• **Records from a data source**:
════════════════
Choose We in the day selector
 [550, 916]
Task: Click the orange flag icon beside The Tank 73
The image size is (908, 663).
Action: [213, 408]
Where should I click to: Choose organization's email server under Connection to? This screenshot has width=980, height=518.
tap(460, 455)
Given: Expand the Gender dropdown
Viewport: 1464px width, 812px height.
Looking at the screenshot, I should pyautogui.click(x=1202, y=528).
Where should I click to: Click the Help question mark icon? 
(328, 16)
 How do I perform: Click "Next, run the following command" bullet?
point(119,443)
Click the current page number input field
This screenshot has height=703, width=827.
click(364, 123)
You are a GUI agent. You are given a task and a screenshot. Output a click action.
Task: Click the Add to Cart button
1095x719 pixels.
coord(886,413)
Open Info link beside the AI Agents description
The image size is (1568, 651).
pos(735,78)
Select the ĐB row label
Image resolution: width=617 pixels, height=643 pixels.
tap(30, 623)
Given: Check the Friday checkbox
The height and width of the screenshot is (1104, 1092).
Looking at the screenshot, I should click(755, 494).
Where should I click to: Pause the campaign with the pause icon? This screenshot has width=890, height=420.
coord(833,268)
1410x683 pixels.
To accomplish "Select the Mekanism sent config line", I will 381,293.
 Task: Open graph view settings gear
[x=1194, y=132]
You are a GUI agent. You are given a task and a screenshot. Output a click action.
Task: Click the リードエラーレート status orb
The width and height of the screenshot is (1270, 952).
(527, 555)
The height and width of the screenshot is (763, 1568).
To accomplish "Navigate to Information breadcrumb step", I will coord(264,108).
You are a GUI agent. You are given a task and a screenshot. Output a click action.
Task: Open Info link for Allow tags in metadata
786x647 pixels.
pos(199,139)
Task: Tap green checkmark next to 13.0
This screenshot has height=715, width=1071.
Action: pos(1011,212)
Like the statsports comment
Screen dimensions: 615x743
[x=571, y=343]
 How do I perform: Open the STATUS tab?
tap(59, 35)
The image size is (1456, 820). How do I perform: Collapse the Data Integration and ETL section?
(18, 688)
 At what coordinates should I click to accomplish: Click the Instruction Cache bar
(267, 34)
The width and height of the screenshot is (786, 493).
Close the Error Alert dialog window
════════════════
• **YOUR TASK**:
Write out, word for word, the lines from the one containing "The width and height of the screenshot is (1270, 952)." through the end of the records, with no other lines.

• **YOUR RESPONSE**:
The width and height of the screenshot is (1270, 952).
(527, 555)
The height and width of the screenshot is (763, 1568).
To accomplish "Navigate to Information breadcrumb step", I will coord(264,108).
You are a GUI agent. You are given a task and a screenshot. Output a click action.
Task: Open Info link for Allow tags in metadata
786x647 pixels.
pos(199,139)
Task: Tap green checkmark next to 13.0
This screenshot has height=715, width=1071.
Action: pos(1011,212)
Like the statsports comment
Screen dimensions: 615x743
[x=571, y=343]
 How do I perform: Open the STATUS tab?
tap(59, 35)
The image size is (1456, 820). How do I perform: Collapse the Data Integration and ETL section?
(18, 688)
 At what coordinates should I click to accomplish: Click the Instruction Cache bar
(267, 34)
The width and height of the screenshot is (786, 493).
Close the Error Alert dialog window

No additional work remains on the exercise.